**Your instructions**:
Write the next part of the post on streaming 3D character animation over the Internet, starting right after its last sentence.

Post by Martin Hash » Tue Apr 06, 2010 4:53 pm

In applications where it is imperative that an event occur at a specified time but the data loading requirements cannot be met before the event trigger, like animation distributed over the Internet, it seems appropriate to send the most important data first so that the user at least receives the gist of the information before the application moves on. We offer a framework of graceful degradation of 3D character animation, such that the story narrative is maintained even if data transmission rates are erratic.

3D Character Animation, Internet streaming

1. Introduction

Delivering data intended to be displayed as a continuous animation over a constricted transmission channel like the Internet may cause hesitation, which usually degrades the visual narrative. We suggest ways to maintain temporal integrity without perceived loss of information. This is accomplished by predictive preloading the data, and the strategic elimination of low-priority objects. We use heuristics that categorize data by desirability. Algorithmic liturgies then rank objects by importance to determine a precedence list [1].

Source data
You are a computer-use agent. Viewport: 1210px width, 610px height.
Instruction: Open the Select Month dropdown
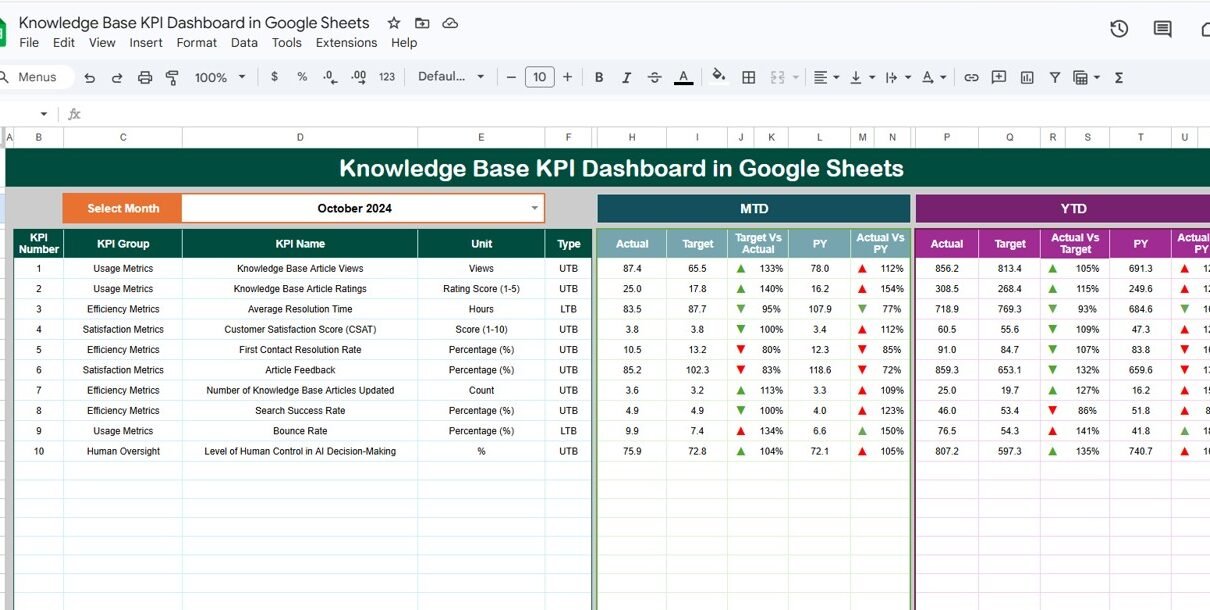pos(535,208)
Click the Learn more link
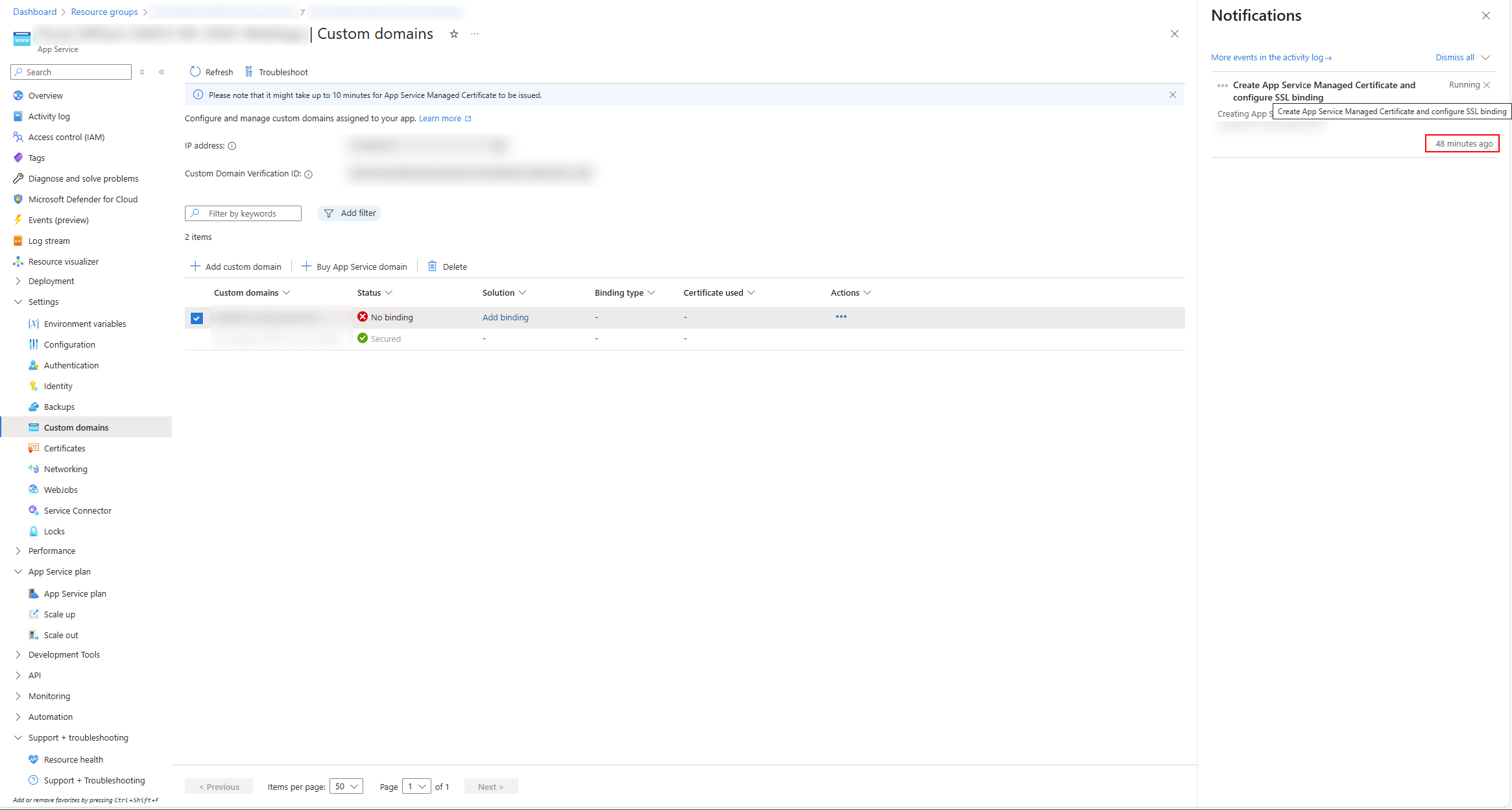The width and height of the screenshot is (1512, 810). coord(440,118)
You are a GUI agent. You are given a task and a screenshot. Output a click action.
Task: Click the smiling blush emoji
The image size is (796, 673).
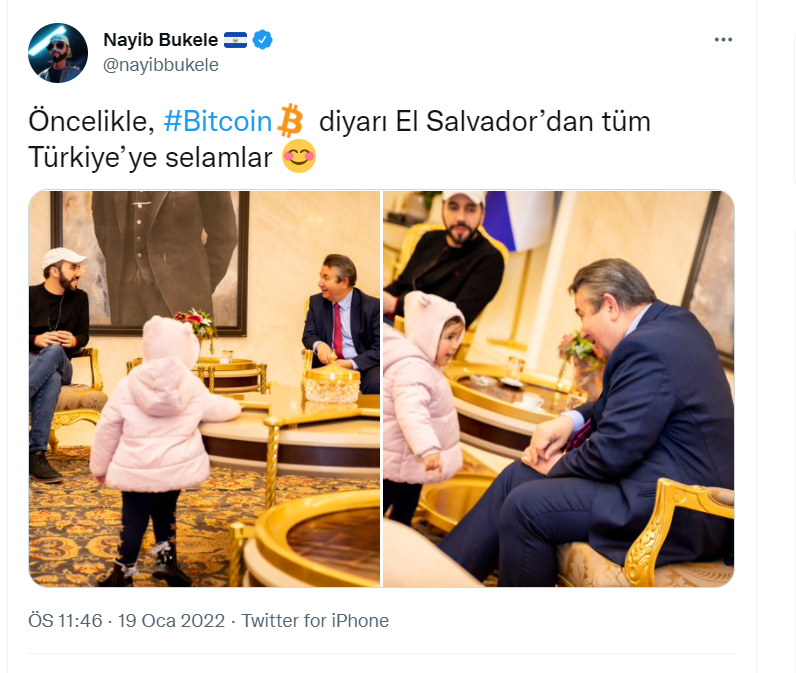(298, 156)
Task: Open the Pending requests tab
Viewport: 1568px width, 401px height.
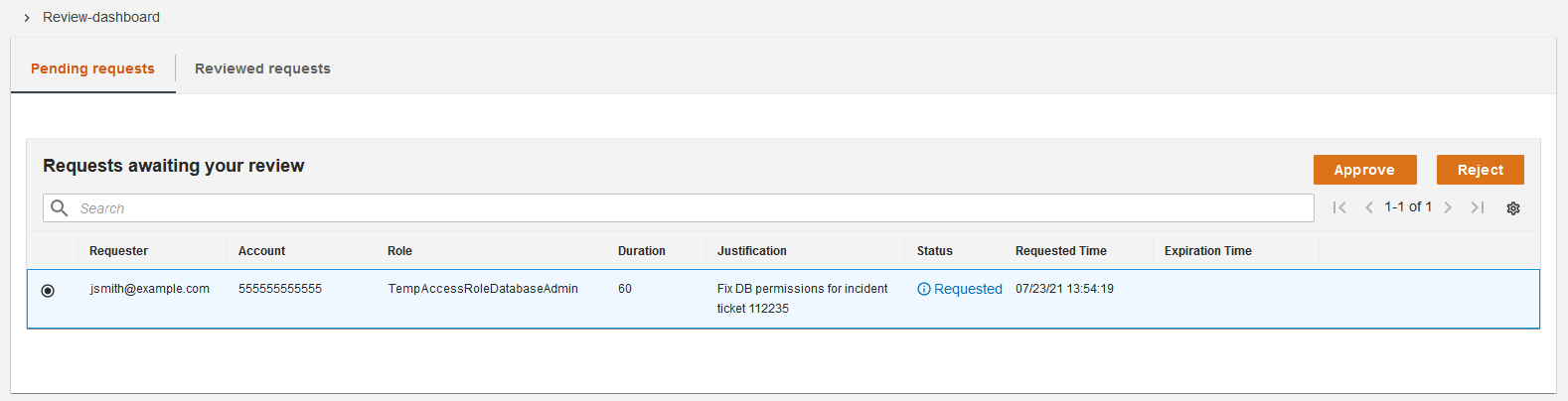Action: click(x=92, y=68)
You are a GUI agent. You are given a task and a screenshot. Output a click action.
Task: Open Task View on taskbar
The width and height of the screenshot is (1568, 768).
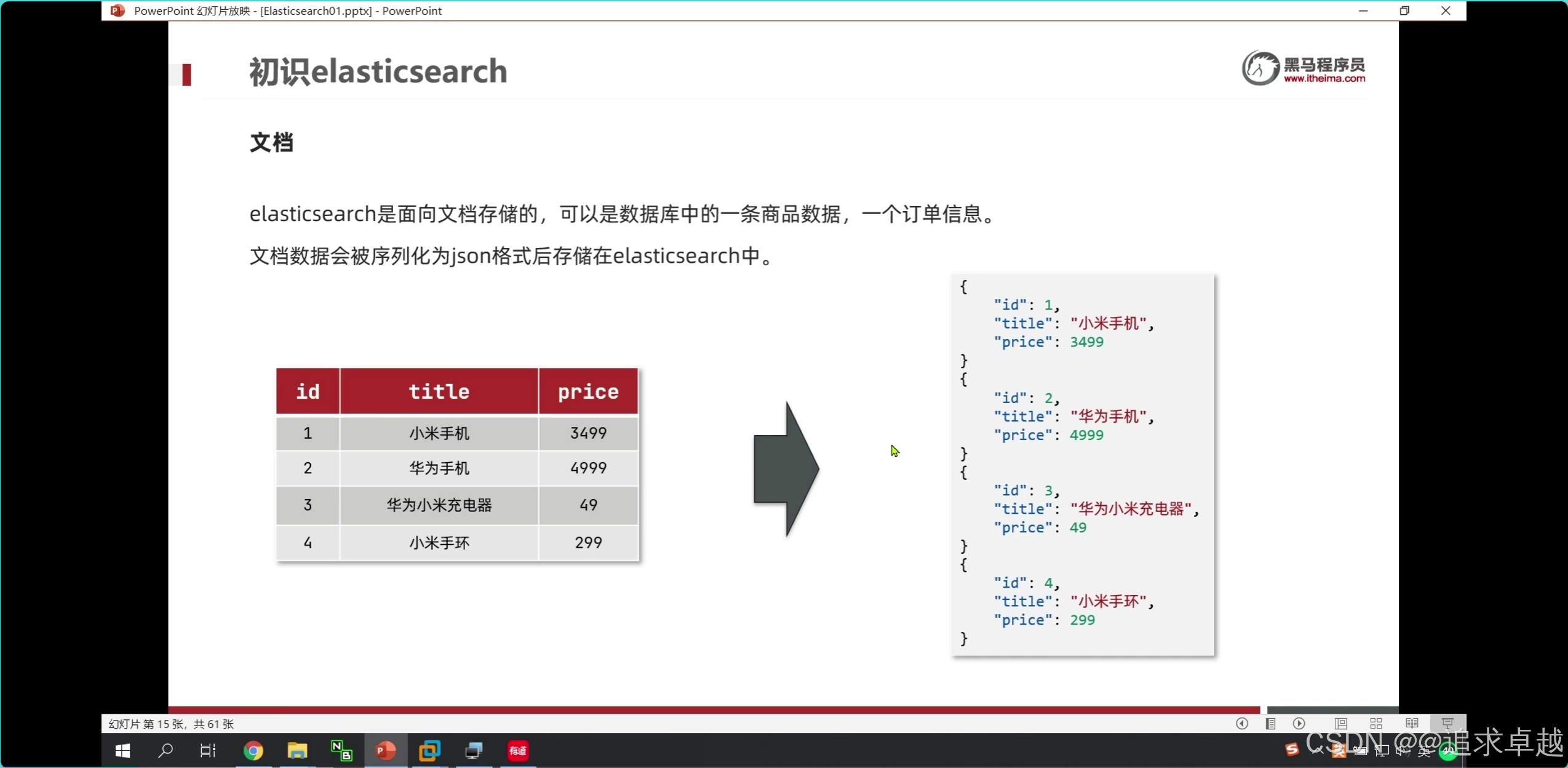pyautogui.click(x=208, y=751)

**Output**:
2. Graceful Degradation

The richness of a 3D rendered scene can be measured by how populated it is and how detailed the objects are. The ideal, of course, is to completely deliver the creator’s intended vision, but if that is not possible due to a technical consideration such as constricted bandwidth, then our goal is to degrade gracefully, which means that the parts of the scene that are eliminated are not important to the viewer’s perception of the story. An example might be two characters conversing in a room that contains furniture and windows to the outside. Gracefully degrading the scene, perhaps the outside scenery could be dropped first, followed by the furniture in the room, and finally the room itself, leaving only the two characters and their dialog to maintain the narrative.

2.1. Precedence

The two values that determine how much of a scene is visible to the viewer are precedence and load time. Precedence can be determined by performing an examination of the data files that describe the animation. Due to the vagaries of Internet transmission, load time can only be roughly estimated by dividing the file size by the predicted data transfer rate. The goal is to minimize the hesitation, or lag, between scenes. There have been extensive studies of how much lag a typical viewer can be expected to tolerate. Viewers become highly critical if the lag reaches a 200-300 ms threshold [2].